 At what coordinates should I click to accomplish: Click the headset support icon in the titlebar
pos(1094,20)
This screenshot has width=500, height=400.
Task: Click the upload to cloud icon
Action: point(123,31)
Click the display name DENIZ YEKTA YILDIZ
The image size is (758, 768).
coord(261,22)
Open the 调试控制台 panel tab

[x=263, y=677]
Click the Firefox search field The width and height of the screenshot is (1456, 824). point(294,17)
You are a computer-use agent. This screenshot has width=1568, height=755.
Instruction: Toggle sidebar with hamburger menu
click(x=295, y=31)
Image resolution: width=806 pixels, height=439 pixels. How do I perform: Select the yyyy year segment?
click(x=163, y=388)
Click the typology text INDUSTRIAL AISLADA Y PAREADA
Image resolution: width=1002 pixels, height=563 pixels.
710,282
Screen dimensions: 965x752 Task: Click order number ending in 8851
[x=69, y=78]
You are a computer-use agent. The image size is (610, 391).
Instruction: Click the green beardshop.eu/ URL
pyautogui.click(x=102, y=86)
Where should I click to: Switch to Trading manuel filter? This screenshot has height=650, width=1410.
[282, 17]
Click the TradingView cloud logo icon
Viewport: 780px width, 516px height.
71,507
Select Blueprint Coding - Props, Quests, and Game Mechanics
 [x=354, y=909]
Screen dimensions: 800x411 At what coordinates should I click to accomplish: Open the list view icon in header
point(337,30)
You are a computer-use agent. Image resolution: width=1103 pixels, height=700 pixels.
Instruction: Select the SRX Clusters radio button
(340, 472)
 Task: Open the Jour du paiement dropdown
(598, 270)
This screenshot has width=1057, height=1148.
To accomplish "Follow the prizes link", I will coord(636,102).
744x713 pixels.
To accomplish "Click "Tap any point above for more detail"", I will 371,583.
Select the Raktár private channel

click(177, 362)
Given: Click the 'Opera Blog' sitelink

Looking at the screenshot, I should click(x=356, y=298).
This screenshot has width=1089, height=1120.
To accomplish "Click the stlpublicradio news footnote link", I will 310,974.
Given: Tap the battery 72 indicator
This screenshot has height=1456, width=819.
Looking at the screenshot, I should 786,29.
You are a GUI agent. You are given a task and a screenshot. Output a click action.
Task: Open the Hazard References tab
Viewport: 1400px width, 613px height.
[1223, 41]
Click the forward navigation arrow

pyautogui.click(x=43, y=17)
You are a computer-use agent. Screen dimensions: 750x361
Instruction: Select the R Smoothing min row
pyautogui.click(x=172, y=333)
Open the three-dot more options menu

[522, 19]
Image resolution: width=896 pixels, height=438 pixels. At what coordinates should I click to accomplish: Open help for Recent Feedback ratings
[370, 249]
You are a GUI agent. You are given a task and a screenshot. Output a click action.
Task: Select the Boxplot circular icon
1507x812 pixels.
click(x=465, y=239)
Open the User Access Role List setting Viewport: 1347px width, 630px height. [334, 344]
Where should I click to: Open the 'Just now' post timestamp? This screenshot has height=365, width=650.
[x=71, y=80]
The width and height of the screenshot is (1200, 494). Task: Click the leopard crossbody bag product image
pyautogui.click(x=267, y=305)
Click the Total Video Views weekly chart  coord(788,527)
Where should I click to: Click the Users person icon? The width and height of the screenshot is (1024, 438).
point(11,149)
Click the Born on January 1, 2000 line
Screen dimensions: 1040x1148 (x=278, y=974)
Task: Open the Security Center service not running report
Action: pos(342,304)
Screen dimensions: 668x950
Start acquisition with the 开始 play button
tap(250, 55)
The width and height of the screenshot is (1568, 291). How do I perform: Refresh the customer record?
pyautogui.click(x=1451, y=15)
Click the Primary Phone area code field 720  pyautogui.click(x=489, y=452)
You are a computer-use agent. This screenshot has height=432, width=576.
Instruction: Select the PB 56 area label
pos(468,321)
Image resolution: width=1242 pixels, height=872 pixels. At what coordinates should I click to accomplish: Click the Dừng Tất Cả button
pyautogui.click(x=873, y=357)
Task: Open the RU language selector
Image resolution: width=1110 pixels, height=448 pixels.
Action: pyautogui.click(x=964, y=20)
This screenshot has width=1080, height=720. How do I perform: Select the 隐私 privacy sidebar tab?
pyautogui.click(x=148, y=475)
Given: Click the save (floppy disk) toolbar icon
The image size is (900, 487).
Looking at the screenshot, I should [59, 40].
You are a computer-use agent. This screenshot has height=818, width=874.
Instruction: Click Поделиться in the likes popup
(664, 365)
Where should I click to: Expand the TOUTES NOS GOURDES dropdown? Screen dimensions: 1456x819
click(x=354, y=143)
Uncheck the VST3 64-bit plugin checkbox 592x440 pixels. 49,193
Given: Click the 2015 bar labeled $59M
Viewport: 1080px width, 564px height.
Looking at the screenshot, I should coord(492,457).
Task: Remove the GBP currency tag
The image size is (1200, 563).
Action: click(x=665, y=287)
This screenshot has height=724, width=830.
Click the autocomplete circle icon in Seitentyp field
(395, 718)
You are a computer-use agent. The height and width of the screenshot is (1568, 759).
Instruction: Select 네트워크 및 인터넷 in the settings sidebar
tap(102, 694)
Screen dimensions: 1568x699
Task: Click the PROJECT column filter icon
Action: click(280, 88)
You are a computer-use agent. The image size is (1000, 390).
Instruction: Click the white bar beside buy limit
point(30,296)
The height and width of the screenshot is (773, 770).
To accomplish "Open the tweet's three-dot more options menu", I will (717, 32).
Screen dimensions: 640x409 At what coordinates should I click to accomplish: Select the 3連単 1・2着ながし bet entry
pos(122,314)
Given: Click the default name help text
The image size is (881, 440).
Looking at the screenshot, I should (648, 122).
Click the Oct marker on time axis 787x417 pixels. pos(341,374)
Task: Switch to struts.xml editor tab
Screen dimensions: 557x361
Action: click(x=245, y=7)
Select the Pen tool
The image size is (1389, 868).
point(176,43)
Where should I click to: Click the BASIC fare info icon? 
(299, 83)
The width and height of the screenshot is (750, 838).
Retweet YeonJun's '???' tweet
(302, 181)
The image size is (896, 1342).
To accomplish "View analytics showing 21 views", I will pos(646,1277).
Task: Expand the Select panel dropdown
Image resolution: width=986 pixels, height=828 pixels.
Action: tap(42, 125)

→ **Work to complete**:
Set the listing above down again exactly.

→ **Solution to this problem**:
 At what coordinates should I click to accomplish: Click the headset support icon in the titlebar
pos(1094,20)
This screenshot has width=500, height=400.
Task: Click the upload to cloud icon
Action: point(123,31)
Click the display name DENIZ YEKTA YILDIZ
The image size is (758, 768).
coord(261,22)
Open the 调试控制台 panel tab

[x=263, y=677]
Click the Firefox search field The width and height of the screenshot is (1456, 824). point(294,17)
You are a computer-use agent. This screenshot has width=1568, height=755.
Instruction: Toggle sidebar with hamburger menu
click(x=295, y=31)
Image resolution: width=806 pixels, height=439 pixels. How do I perform: Select the yyyy year segment?
click(x=163, y=388)
Click the typology text INDUSTRIAL AISLADA Y PAREADA
Image resolution: width=1002 pixels, height=563 pixels.
710,282
Screen dimensions: 965x752 Task: Click order number ending in 8851
[x=69, y=78]
You are a computer-use agent. The image size is (610, 391).
Instruction: Click the green beardshop.eu/ URL
pyautogui.click(x=102, y=86)
Where should I click to: Switch to Trading manuel filter? This screenshot has height=650, width=1410.
[282, 17]
Click the TradingView cloud logo icon
Viewport: 780px width, 516px height.
71,507
Select Blueprint Coding - Props, Quests, and Game Mechanics
 [x=354, y=909]
Screen dimensions: 800x411 At what coordinates should I click to accomplish: Open the list view icon in header
point(337,30)
You are a computer-use agent. Image resolution: width=1103 pixels, height=700 pixels.
Instruction: Select the SRX Clusters radio button
(340, 472)
 Task: Open the Jour du paiement dropdown
(598, 270)
This screenshot has width=1057, height=1148.
To accomplish "Follow the prizes link", I will coord(636,102).
744x713 pixels.
To accomplish "Click "Tap any point above for more detail"", I will 371,583.
Select the Raktár private channel

click(177, 362)
Given: Click the 'Opera Blog' sitelink

Looking at the screenshot, I should click(x=356, y=298).
This screenshot has width=1089, height=1120.
To accomplish "Click the stlpublicradio news footnote link", I will 310,974.
Given: Tap the battery 72 indicator
This screenshot has height=1456, width=819.
Looking at the screenshot, I should 786,29.
You are a GUI agent. You are given a task and a screenshot. Output a click action.
Task: Open the Hazard References tab
Viewport: 1400px width, 613px height.
[1223, 41]
Click the forward navigation arrow

pyautogui.click(x=43, y=17)
You are a computer-use agent. Screen dimensions: 750x361
Instruction: Select the R Smoothing min row
pyautogui.click(x=172, y=333)
Open the three-dot more options menu

[522, 19]
Image resolution: width=896 pixels, height=438 pixels. At what coordinates should I click to accomplish: Open help for Recent Feedback ratings
[370, 249]
You are a GUI agent. You are given a task and a screenshot. Output a click action.
Task: Select the Boxplot circular icon
1507x812 pixels.
click(x=465, y=239)
Open the User Access Role List setting Viewport: 1347px width, 630px height. [334, 344]
Where should I click to: Open the 'Just now' post timestamp? This screenshot has height=365, width=650.
[x=71, y=80]
The width and height of the screenshot is (1200, 494). Task: Click the leopard crossbody bag product image
pyautogui.click(x=267, y=305)
Click the Total Video Views weekly chart  coord(788,527)
Where should I click to: Click the Users person icon? The width and height of the screenshot is (1024, 438).
point(11,149)
Click the Born on January 1, 2000 line
Screen dimensions: 1040x1148 (x=278, y=974)
Task: Open the Security Center service not running report
Action: pos(342,304)
Screen dimensions: 668x950
Start acquisition with the 开始 play button
tap(250, 55)
The width and height of the screenshot is (1568, 291). How do I perform: Refresh the customer record?
pyautogui.click(x=1451, y=15)
Click the Primary Phone area code field 720  pyautogui.click(x=489, y=452)
You are a computer-use agent. This screenshot has height=432, width=576.
Instruction: Select the PB 56 area label
pos(468,321)
Image resolution: width=1242 pixels, height=872 pixels. At what coordinates should I click to accomplish: Click the Dừng Tất Cả button
pyautogui.click(x=873, y=357)
Task: Open the RU language selector
Image resolution: width=1110 pixels, height=448 pixels.
Action: pyautogui.click(x=964, y=20)
This screenshot has width=1080, height=720. How do I perform: Select the 隐私 privacy sidebar tab?
pyautogui.click(x=148, y=475)
Given: Click the save (floppy disk) toolbar icon
The image size is (900, 487).
Looking at the screenshot, I should [59, 40].
You are a computer-use agent. This screenshot has height=818, width=874.
Instruction: Click Поделиться in the likes popup
(664, 365)
Where should I click to: Expand the TOUTES NOS GOURDES dropdown? Screen dimensions: 1456x819
click(x=354, y=143)
Uncheck the VST3 64-bit plugin checkbox 592x440 pixels. 49,193
Given: Click the 2015 bar labeled $59M
Viewport: 1080px width, 564px height.
Looking at the screenshot, I should coord(492,457).
Task: Remove the GBP currency tag
The image size is (1200, 563).
Action: click(x=665, y=287)
This screenshot has height=724, width=830.
Click the autocomplete circle icon in Seitentyp field
(395, 718)
You are a computer-use agent. The height and width of the screenshot is (1568, 759).
Instruction: Select 네트워크 및 인터넷 in the settings sidebar
tap(102, 694)
Screen dimensions: 1568x699
Task: Click the PROJECT column filter icon
Action: click(280, 88)
You are a computer-use agent. The image size is (1000, 390).
Instruction: Click the white bar beside buy limit
point(30,296)
The height and width of the screenshot is (773, 770).
To accomplish "Open the tweet's three-dot more options menu", I will (717, 32).
Screen dimensions: 640x409 At what coordinates should I click to accomplish: Select the 3連単 1・2着ながし bet entry
pos(122,314)
Given: Click the default name help text
The image size is (881, 440).
Looking at the screenshot, I should (648, 122).
Click the Oct marker on time axis 787x417 pixels. pos(341,374)
Task: Switch to struts.xml editor tab
Screen dimensions: 557x361
Action: click(x=245, y=7)
Select the Pen tool
The image size is (1389, 868).
point(176,43)
Where should I click to: Click the BASIC fare info icon? 
(299, 83)
The width and height of the screenshot is (750, 838).
Retweet YeonJun's '???' tweet
(302, 181)
The image size is (896, 1342).
To accomplish "View analytics showing 21 views", I will pos(646,1277).
Task: Expand the Select panel dropdown
Image resolution: width=986 pixels, height=828 pixels.
Action: tap(42, 125)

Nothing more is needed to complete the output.